Channel 4's chief creative officer Jay Hunt is thought to be the favourite to become the broadcaster's new chief executive following final interviews this week.
If selected, as Media Guardian believes that she might be, Hunt would become the first female chief executive of any of the traditional ‘first four’ UK television channels.
Australian born Hunt has been the creative force behind introducing Gogglebox and acclaimed drama Humans to Channel 4, but has had to fend of anti-feminist and ageist discrimination claims in the past, both at Channel 4 and as former controller at the BBC, having axed both Miriam O’Reilly and John McCririck.
She faces competition for the post from Alex Mahon, the female former chief executive of Shine. Mahon has been the producer of MasterChef and Broadchurch and currently runs the special effects firm behind Hollywood blockbusters including Gravity and Interstellar. Sales chief Jonathan Allen is also a candidate for the role.
Frontrunner Hunt began her media career in the UK in 1989 when she became a researcher for BBC Breakfast News before moving onto Newnight, Panorama and then editor of the BBC’s One and Six O'Clock news programmes. She has also served as director of programmes at Channel 5 and was credited as the executive who acquired The Great British Bake Off for Channel 4, albeit sans the majority of its original cast.

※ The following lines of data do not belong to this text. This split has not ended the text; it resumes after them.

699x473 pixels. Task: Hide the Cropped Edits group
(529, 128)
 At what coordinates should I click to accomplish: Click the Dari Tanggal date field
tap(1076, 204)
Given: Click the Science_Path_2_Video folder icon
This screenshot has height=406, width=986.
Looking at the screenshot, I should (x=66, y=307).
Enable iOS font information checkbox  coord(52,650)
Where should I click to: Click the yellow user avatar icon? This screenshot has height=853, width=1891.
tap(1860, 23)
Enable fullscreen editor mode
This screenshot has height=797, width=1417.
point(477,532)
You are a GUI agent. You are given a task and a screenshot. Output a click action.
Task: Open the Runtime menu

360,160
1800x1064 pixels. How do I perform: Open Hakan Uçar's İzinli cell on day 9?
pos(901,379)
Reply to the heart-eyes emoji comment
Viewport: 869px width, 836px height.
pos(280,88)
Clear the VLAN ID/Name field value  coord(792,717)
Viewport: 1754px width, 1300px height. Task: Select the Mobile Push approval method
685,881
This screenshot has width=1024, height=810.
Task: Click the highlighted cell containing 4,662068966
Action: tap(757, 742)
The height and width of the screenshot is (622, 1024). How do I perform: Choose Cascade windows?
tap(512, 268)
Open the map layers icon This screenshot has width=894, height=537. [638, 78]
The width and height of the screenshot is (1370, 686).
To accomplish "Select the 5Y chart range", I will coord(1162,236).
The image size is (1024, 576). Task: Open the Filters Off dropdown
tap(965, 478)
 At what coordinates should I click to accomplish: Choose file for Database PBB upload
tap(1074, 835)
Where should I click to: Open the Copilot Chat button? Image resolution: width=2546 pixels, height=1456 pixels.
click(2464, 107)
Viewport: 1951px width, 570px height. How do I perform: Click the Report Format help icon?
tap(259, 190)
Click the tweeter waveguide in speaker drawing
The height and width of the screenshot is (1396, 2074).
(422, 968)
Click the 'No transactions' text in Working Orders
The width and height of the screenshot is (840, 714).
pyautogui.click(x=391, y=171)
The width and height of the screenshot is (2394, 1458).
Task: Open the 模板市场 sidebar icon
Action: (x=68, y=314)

The new chief executive will take over from the seven-year tenure of David Abraham. A vociferous opponent of the government’s former plans to sell-off the broadcaster, Abraham chose to step down in March to establish his own venture, saying: “I hope to build an organisation that makes use of all that I learned from leading different kinds of innovative businesses,”
Abraham also resisted a move of Channel 4’s headquarters outside the capital to a location such as Birmingham, but the new chief executive may have to prove more open the possibility due to persistent political pressures. With Hunt having worked previously in Birmingham with Daytime for the BBC, this may prove more of a draw.
Channel 4 has seen something of a small ratings renaissance over the past year, having decreased in viewing figures consistently over the decade, but its core demographic of 18-34 year-olds is thought to have declined by around 15%.